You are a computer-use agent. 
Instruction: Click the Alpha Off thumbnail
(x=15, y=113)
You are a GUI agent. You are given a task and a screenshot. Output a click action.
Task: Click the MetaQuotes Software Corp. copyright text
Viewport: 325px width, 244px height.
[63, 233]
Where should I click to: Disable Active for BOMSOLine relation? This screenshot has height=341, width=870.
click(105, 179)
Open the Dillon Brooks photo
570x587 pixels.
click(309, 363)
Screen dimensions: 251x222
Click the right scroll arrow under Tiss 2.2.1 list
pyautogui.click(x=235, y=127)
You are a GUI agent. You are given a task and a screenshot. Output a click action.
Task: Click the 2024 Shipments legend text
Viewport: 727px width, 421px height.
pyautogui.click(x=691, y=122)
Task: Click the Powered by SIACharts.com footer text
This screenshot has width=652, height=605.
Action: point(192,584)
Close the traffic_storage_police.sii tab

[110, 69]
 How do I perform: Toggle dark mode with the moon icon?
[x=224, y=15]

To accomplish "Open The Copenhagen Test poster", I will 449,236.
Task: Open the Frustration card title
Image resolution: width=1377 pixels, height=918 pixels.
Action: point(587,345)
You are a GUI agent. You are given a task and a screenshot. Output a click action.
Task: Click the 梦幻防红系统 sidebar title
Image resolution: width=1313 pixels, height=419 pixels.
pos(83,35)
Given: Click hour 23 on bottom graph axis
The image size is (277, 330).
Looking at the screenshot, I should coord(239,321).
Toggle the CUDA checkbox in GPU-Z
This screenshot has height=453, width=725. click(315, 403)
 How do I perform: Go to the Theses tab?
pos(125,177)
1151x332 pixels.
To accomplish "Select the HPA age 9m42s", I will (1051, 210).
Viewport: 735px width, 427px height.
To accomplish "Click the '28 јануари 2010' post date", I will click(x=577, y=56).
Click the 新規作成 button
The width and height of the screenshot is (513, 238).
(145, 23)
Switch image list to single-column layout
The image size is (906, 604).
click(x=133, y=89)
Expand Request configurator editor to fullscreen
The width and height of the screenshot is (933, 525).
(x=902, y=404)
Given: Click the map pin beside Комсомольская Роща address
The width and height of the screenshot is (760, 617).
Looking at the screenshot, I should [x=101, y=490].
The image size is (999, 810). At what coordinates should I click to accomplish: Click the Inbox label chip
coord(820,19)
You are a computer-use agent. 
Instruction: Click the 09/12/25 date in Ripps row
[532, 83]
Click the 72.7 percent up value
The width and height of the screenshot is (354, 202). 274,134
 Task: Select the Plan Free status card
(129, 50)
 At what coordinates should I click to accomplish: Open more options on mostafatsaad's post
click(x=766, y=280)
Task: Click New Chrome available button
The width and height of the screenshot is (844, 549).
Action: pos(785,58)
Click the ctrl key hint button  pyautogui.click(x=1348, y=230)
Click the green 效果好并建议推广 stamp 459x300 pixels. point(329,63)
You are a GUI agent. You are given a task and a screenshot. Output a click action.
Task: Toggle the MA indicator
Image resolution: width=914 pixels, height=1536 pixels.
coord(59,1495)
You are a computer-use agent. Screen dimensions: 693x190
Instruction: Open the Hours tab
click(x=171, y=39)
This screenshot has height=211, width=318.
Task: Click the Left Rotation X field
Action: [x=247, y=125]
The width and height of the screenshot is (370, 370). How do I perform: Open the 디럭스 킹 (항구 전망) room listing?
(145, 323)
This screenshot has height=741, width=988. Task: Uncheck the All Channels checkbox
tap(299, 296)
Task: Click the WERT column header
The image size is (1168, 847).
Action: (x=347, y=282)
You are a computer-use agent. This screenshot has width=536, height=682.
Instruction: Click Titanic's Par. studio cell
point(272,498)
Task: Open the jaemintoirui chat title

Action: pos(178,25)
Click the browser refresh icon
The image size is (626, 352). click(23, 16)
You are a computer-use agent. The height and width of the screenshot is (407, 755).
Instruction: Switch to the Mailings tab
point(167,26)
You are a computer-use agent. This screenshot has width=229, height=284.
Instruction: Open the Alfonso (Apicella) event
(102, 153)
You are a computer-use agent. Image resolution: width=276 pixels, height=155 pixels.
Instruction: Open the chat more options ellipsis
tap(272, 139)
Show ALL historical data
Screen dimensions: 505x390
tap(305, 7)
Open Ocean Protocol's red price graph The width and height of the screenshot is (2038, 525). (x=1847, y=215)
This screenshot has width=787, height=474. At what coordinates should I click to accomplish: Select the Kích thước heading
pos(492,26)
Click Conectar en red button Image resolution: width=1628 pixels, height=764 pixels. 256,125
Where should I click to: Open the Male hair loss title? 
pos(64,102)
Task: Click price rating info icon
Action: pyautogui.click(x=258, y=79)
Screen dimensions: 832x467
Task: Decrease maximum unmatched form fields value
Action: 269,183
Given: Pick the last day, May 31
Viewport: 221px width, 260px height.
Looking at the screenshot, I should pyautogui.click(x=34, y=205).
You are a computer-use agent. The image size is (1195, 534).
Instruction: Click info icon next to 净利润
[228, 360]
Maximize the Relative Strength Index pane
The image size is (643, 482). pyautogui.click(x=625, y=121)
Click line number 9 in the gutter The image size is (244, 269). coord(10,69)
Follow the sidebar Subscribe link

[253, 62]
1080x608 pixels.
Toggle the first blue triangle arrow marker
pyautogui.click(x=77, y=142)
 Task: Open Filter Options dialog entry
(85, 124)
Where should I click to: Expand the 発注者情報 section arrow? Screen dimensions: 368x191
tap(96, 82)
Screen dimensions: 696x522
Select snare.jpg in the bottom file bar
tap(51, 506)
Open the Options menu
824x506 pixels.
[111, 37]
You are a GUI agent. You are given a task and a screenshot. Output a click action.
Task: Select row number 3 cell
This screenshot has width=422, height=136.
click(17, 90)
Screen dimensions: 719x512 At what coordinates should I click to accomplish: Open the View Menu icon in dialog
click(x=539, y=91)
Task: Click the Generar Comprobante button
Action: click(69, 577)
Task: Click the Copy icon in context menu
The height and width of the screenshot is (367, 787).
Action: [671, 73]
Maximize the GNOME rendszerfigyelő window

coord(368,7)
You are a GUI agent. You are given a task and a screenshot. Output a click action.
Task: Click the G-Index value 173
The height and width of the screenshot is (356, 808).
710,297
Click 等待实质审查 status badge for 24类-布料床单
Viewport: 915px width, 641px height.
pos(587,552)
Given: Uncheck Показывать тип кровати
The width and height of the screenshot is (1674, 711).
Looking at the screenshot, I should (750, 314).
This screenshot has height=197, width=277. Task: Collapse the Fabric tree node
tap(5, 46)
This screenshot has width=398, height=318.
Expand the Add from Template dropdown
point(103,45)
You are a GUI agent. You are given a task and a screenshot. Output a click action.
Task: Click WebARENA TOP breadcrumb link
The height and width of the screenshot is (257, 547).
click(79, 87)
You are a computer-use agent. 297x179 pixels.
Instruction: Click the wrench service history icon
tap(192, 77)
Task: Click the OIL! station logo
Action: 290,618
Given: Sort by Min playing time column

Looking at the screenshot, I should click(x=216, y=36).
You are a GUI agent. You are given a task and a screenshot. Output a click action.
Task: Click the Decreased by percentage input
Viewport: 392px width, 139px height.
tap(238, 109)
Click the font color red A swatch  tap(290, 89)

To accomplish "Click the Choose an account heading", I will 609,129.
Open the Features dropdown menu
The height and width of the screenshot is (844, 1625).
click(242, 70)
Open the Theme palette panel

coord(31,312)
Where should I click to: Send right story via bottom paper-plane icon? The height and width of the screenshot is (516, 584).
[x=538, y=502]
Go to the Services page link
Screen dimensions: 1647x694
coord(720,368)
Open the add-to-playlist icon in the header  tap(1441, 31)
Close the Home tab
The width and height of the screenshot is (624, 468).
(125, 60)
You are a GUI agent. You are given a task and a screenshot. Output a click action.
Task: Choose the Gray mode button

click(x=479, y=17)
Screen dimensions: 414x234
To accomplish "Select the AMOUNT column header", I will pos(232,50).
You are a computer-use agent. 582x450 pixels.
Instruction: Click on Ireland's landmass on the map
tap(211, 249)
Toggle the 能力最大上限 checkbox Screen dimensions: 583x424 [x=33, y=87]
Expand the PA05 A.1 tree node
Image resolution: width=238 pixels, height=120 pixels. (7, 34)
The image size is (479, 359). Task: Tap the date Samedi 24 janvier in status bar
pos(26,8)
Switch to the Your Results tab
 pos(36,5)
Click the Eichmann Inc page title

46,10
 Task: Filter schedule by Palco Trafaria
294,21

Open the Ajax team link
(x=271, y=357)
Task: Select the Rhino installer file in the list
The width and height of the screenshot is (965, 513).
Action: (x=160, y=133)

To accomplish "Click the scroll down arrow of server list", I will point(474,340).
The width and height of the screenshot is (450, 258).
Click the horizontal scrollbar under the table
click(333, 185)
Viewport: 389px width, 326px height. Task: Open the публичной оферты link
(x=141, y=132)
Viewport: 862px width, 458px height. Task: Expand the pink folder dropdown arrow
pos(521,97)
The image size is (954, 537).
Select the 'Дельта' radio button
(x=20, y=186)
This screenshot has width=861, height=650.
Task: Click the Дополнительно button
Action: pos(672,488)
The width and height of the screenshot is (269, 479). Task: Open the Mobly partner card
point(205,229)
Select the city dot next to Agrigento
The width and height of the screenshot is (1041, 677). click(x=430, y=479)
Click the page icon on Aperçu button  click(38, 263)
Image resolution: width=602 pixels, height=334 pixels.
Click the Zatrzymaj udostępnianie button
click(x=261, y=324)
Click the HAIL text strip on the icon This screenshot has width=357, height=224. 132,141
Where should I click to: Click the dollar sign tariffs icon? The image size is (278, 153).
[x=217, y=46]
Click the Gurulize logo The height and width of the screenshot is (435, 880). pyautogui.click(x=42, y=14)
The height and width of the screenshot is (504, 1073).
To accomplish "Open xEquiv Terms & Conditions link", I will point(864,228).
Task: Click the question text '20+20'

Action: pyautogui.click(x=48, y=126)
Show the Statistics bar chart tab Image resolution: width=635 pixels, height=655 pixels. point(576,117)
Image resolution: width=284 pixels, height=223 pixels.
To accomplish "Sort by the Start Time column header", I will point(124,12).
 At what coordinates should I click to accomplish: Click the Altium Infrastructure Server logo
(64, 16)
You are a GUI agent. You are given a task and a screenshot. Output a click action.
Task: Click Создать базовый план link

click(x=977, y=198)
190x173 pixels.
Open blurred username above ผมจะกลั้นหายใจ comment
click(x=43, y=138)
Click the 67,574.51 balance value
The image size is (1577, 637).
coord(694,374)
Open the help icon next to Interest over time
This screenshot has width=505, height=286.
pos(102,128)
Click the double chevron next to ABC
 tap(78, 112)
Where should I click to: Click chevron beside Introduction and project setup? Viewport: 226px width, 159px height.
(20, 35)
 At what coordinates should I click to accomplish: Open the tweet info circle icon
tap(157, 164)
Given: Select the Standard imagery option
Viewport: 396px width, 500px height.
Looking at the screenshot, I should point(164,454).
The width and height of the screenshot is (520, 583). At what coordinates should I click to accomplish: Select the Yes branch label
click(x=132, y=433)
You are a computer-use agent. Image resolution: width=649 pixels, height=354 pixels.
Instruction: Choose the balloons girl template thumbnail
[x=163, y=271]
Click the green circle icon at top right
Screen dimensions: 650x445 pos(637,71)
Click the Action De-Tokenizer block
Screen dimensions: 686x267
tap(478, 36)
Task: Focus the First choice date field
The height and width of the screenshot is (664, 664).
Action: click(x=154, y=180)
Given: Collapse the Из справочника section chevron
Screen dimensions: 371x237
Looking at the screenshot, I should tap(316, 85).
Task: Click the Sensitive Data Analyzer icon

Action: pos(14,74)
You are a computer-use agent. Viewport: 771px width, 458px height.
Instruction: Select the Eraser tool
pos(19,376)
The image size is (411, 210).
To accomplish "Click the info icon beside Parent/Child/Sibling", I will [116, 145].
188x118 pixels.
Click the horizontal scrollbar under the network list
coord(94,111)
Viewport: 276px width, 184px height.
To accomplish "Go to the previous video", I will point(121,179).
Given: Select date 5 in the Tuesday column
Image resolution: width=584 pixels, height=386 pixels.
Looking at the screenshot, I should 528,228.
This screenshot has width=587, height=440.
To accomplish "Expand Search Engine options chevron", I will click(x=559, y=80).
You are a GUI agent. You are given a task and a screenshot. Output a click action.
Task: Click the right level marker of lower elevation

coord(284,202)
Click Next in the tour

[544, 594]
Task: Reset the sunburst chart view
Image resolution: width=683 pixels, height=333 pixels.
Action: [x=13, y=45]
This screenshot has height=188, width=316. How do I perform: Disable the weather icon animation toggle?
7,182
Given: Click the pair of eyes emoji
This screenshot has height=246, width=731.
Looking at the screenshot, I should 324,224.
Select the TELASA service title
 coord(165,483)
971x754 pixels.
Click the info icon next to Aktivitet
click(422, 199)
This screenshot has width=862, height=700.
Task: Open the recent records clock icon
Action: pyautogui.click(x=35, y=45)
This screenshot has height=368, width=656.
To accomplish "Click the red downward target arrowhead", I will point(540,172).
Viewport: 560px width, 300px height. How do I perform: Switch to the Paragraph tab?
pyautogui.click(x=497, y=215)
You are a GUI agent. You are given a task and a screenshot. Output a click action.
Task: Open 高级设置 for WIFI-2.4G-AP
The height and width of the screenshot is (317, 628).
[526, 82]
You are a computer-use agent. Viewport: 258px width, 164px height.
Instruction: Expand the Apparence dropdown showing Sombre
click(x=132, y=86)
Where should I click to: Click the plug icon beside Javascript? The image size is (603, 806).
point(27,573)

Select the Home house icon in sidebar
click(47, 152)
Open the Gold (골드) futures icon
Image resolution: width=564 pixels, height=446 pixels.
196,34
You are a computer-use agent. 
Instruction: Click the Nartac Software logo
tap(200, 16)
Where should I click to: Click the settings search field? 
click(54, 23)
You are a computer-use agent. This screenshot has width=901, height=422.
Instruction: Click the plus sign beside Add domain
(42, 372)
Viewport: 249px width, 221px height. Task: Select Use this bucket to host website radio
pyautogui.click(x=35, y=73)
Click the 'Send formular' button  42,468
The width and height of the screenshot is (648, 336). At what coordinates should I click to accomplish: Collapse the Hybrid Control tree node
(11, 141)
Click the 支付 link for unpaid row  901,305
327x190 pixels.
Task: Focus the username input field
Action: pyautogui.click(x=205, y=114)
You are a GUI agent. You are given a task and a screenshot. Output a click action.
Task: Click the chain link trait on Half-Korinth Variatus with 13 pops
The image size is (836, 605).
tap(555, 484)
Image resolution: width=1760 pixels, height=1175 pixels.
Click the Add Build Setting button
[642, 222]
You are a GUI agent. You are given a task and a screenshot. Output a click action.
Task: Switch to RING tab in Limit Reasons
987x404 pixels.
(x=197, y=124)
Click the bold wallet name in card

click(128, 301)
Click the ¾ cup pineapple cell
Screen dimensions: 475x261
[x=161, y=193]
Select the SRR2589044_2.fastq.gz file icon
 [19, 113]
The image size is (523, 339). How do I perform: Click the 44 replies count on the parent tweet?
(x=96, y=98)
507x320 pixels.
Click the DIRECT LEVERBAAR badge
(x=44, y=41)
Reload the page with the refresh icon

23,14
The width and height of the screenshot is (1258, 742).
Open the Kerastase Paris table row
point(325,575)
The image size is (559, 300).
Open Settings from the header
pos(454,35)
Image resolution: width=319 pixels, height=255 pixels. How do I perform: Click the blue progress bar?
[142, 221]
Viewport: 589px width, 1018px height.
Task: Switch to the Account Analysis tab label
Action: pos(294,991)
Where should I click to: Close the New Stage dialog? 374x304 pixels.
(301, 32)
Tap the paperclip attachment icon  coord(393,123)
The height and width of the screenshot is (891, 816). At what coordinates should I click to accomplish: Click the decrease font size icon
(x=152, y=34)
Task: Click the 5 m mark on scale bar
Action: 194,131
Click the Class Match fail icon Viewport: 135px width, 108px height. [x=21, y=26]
# # # #
THE TASK
Pull every line with the string "will" out of the material.

RESPONSE BELOW
To accomplish "Open The Copenhagen Test poster", I will 449,236.
To accomplish "Select the HPA age 9m42s", I will (1051, 210).
To accomplish "Click the '28 јануари 2010' post date", I will click(x=577, y=56).
To accomplish "Click the Choose an account heading", I will 609,129.
To accomplish "Select the AMOUNT column header", I will pos(232,50).
To accomplish "Click the scroll down arrow of server list", I will point(474,340).
To accomplish "Open xEquiv Terms & Conditions link", I will point(864,228).
To accomplish "Sort by the Start Time column header", I will point(124,12).
To accomplish "Click the info icon beside Parent/Child/Sibling", I will [116, 145].
To accomplish "Go to the previous video", I will point(121,179).
To accomplish "Expand Search Engine options chevron", I will click(x=559, y=80).
To accomplish "Click the red downward target arrowhead", I will point(540,172).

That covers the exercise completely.